■ EXERCISE DIRECTIONS: Lines holding the word "will" are the ones to copy from the data below.

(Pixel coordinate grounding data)

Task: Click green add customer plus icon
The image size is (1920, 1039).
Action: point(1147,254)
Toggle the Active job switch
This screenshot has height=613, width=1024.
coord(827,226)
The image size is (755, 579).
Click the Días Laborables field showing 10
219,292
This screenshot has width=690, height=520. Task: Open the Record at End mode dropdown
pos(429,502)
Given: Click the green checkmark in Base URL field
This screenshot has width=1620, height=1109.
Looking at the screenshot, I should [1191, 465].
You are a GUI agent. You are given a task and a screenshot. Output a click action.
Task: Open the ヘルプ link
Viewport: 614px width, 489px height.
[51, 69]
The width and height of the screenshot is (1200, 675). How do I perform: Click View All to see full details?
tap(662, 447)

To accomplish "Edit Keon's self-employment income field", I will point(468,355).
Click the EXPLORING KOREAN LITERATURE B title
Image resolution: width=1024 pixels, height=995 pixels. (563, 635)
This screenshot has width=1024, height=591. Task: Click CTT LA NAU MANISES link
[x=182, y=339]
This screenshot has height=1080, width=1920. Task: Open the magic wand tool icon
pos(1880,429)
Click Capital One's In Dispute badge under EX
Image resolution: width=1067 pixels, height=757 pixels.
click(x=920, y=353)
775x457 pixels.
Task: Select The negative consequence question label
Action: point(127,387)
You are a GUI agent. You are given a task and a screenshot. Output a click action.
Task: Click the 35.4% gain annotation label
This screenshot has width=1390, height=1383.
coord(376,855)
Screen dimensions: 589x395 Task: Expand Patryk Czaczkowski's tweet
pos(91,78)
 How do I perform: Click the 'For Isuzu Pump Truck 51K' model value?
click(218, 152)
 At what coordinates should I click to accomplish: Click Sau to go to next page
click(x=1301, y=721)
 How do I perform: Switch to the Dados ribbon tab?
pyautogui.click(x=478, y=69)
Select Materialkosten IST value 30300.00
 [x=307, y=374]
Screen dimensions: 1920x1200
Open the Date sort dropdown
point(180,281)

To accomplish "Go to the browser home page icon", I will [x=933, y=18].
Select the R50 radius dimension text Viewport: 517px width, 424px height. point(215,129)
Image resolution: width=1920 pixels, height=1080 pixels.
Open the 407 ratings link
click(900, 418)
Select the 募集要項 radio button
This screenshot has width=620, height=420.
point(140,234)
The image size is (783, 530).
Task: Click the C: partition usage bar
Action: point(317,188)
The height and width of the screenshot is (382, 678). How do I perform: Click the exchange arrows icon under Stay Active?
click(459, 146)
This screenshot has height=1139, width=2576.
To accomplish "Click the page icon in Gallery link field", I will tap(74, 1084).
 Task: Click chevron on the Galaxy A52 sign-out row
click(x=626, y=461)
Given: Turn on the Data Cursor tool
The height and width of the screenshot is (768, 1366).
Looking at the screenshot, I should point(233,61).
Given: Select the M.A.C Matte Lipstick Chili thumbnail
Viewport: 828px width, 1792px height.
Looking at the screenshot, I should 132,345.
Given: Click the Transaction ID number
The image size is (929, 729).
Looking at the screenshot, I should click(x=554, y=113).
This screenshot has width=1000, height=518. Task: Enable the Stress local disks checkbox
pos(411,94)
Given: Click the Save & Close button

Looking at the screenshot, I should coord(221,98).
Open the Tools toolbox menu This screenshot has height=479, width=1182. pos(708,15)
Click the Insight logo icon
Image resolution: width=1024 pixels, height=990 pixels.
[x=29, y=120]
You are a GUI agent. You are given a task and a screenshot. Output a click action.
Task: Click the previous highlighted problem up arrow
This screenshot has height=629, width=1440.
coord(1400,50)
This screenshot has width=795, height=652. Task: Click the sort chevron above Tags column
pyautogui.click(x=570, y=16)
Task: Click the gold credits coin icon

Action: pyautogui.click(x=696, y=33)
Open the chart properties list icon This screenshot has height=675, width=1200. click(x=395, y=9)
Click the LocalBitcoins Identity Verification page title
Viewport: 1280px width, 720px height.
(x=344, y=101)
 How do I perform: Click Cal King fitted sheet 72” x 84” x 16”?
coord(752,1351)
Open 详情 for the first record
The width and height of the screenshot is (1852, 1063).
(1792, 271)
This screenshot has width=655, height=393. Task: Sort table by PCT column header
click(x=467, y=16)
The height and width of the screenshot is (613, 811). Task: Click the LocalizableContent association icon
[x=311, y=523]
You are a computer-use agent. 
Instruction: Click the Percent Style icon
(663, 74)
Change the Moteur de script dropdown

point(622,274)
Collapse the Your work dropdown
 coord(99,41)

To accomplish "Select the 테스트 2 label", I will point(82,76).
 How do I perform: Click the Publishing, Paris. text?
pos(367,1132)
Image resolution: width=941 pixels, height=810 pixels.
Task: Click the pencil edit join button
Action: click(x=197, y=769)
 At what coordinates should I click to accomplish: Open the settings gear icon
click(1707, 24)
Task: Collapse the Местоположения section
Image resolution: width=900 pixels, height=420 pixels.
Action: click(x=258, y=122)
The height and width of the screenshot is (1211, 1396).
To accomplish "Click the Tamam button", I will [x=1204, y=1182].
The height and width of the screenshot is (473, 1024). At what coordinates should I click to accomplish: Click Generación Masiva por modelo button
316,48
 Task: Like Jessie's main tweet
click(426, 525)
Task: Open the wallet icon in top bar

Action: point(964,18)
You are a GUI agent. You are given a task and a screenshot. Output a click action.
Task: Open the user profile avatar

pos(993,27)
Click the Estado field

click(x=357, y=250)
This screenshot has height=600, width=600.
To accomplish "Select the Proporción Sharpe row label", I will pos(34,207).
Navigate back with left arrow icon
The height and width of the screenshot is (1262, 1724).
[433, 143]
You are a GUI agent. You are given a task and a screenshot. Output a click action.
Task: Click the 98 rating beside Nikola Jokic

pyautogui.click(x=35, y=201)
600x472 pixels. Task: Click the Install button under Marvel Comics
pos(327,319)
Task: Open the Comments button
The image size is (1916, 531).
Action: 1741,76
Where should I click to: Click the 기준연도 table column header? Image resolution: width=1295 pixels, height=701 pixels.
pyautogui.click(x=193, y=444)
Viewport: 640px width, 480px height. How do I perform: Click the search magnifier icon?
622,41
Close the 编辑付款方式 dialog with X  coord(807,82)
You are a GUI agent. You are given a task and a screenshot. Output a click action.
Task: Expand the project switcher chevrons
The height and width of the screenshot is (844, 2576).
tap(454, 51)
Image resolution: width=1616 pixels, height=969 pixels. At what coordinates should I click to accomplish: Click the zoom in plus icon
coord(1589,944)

■ TASK ANSWER:
To accomplish "Edit Keon's self-employment income field", I will point(468,355).
To accomplish "Go to the browser home page icon", I will [x=933, y=18].
To accomplish "Click the page icon in Gallery link field", I will tap(74, 1084).
To accomplish "Select the 테스트 2 label", I will point(82,76).
To accomplish "Click the Tamam button", I will [x=1204, y=1182].
To accomplish "Select the Proporción Sharpe row label", I will pos(34,207).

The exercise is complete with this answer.